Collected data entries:

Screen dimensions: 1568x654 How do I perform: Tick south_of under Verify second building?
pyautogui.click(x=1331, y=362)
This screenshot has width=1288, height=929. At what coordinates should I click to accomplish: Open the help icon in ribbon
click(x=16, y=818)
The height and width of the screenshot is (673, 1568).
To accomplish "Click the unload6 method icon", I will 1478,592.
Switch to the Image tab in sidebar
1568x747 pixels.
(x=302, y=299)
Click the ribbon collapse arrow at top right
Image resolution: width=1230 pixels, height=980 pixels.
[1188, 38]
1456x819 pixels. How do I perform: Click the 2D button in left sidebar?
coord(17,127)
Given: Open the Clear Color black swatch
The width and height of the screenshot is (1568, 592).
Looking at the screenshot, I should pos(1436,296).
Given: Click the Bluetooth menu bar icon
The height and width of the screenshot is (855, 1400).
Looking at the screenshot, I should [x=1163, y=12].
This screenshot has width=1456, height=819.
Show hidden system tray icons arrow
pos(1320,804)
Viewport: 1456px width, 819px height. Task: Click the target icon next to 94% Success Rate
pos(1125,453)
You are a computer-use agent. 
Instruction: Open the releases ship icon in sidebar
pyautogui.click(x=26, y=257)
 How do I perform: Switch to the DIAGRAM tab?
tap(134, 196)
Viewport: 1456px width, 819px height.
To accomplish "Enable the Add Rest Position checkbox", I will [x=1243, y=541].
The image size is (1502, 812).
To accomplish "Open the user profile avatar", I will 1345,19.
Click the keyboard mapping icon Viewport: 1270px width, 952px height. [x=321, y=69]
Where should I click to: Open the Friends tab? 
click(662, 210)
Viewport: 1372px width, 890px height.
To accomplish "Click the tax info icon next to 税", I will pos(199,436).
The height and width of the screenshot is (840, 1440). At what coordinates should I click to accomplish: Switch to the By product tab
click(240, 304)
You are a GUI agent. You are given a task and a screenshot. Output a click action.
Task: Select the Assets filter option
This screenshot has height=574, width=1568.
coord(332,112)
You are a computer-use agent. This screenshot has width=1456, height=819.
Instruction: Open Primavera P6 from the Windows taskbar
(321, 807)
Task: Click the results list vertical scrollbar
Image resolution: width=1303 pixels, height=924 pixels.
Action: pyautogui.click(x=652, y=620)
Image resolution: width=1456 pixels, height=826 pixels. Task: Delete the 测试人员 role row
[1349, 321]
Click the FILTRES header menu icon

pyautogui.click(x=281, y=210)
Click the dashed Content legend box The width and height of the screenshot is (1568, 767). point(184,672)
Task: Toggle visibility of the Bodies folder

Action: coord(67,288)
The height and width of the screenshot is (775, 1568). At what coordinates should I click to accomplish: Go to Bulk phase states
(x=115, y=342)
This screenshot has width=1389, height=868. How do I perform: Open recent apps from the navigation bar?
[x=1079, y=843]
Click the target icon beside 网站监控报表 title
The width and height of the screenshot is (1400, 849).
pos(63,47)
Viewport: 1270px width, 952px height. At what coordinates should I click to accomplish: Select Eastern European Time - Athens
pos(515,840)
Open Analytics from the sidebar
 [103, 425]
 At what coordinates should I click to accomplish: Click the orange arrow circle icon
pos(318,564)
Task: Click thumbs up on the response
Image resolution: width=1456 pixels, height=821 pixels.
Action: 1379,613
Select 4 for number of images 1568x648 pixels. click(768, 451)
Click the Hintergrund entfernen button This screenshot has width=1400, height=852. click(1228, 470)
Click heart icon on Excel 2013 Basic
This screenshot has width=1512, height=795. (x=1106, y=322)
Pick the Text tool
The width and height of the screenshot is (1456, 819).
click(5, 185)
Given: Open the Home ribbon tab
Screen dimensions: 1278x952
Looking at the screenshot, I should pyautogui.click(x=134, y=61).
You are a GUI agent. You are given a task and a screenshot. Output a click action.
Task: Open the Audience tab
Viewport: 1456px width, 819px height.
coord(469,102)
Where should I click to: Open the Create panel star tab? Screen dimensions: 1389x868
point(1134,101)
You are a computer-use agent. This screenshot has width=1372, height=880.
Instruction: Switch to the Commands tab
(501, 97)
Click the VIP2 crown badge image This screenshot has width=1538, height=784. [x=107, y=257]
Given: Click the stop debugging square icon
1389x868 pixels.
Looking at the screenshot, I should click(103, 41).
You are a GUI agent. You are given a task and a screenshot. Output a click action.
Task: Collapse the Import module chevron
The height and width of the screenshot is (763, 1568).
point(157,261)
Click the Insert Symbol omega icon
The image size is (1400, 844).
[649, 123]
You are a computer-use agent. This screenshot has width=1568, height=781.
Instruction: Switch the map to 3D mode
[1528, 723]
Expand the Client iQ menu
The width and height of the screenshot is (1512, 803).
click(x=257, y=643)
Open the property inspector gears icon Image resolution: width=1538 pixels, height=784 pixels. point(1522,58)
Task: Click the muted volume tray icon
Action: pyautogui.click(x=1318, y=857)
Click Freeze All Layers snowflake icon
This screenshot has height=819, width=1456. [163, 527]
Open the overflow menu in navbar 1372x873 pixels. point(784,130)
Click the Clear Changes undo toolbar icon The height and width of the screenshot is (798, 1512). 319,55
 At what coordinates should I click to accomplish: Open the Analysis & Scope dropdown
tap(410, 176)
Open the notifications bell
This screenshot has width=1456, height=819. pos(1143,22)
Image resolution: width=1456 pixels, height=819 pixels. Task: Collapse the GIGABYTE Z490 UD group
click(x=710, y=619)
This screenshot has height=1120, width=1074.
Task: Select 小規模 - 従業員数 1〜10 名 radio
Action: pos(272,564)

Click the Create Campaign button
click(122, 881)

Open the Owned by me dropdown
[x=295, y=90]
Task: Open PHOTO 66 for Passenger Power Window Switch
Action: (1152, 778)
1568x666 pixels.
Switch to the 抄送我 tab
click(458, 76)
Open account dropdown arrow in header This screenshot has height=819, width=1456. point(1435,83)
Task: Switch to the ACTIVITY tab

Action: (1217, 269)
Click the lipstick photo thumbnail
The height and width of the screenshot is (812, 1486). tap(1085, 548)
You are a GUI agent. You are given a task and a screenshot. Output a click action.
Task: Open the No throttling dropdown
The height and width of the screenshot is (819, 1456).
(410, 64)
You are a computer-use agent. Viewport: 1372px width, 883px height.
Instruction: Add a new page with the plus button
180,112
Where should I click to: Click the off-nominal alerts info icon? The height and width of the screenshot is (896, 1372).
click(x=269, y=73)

Description of the task: Once you find the line containing "Where should I click to: Click", copy it and every line after it through the end of the records, exactly as they stand.

Response area:
Where should I click to: Click the off-nominal alerts info icon? The height and width of the screenshot is (896, 1372).
click(x=269, y=73)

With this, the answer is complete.